Continous family of $n$-gons

Question

The statement of this problem asks to show that if $A$ and $B$ are two distinct convex $n$-gons there is a continous family of convex $n$-gons such that the first in that family is $A$ and the last is $B$. My first intuition is that convexity ought to be utilized at some point in this proof. Perhaps consider establishing a correspondence between the vertices and drawing the line segment in between. Then continuously translate the $n$-gon along the lines. Shape will clearly not be preserved but I think there is a way to do this preserving convexity. It is just not clear to me under which conditions this translation should be performed. Any thoughts?

Answer 1

For 3-gons one can consider the circumcircle, and move points along the circle until it is equilateral, without going through nonconvex 3-gons (since there are none). Since both 3-gons can be thus made into equilaterals, a composition of the two deformations takes the first into the second.

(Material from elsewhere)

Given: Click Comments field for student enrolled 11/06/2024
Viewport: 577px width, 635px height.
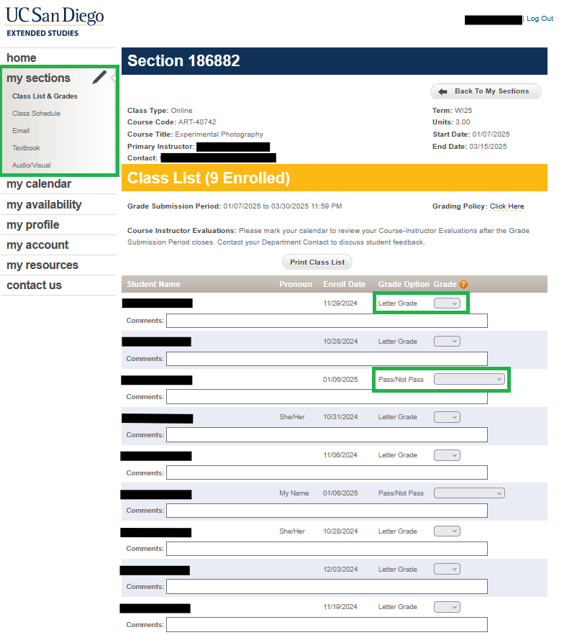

Suppose true for $n$ gons, and consider two $n+1$ gons, and take three adjacent vertices $a,b,c$ from one of them and $a',b',c'$ from the other. For each of these, one can move $b$ (and $b'$) until it coincides with the midpoint of $ac$ or $a'c',$ without destroying convexity. (E.g. move it on the line connecting $b$ to the midpoint of $ac.$)

Now you have essentially two $n$ gons and can finish by the inductive hypothesis.